If our state and nation would commit to policies aimed at significantly boosting that percentage it would be game changing. It could revolutionize politics. Elected officials could say no to wealthy special interests and still find a path to reelection by getting enough donations of modest size to replace the large contributions they would lose.
It wouldn't be necessary to get half of the population or a quarter or even a tenth to start donating to political candidates in order to have a landscape-altering impact. Five percent would do. Five percent of the population making contributions of no more than $100 could collectively match or exceed the total amount given by the tiny segment of society giving vastly larger sums. Five percent of the population making modest political donations could free elected representatives from the clutches of the wealthy special interests that now control everything.

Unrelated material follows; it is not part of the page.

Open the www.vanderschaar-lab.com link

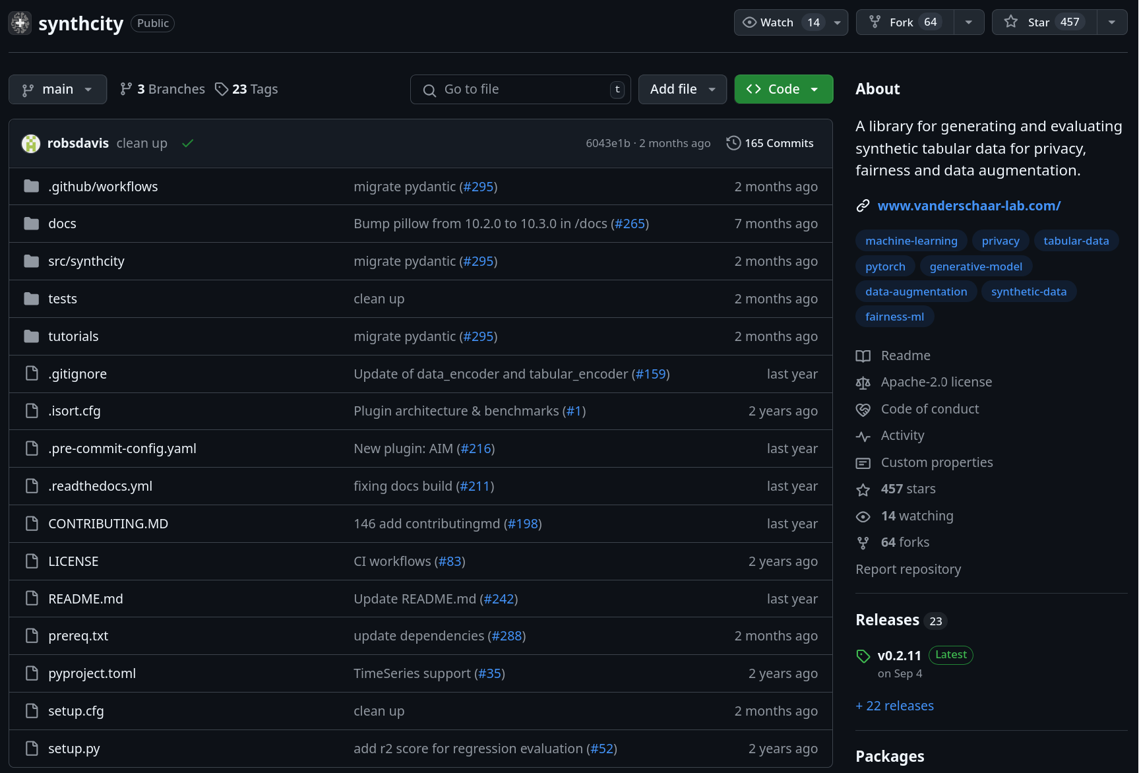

The point can be illustrated using national campaign contribution figures for 2009 and 2010. In that two-year election cycle, one quarter of 1% of Americans made political donations large enough to itemize; that is, big enough for federal law to require that the donors be identified. Those donors – a hair shy of 819,000 people out of the nation's estimated population of nearly 311 million – doled out just under $1.6 billion. That's an average donation of almost $2,000. Roughly the same amount of money would be generated if 5 percent of the 311 million, or about 15.5 million people, made contributions averaging $100.
Creating incentives for small-dollar giving is central to the Democracy Campaign's Ending Wealthfare proposal. We could have just as well called it The 5% Solution. Or One Way Out of the Trap We're In.
1 comment:
I've heard this idea from McCabe a few years ago. It made eminent sense then and it still does today. How do we get there? Let's get started.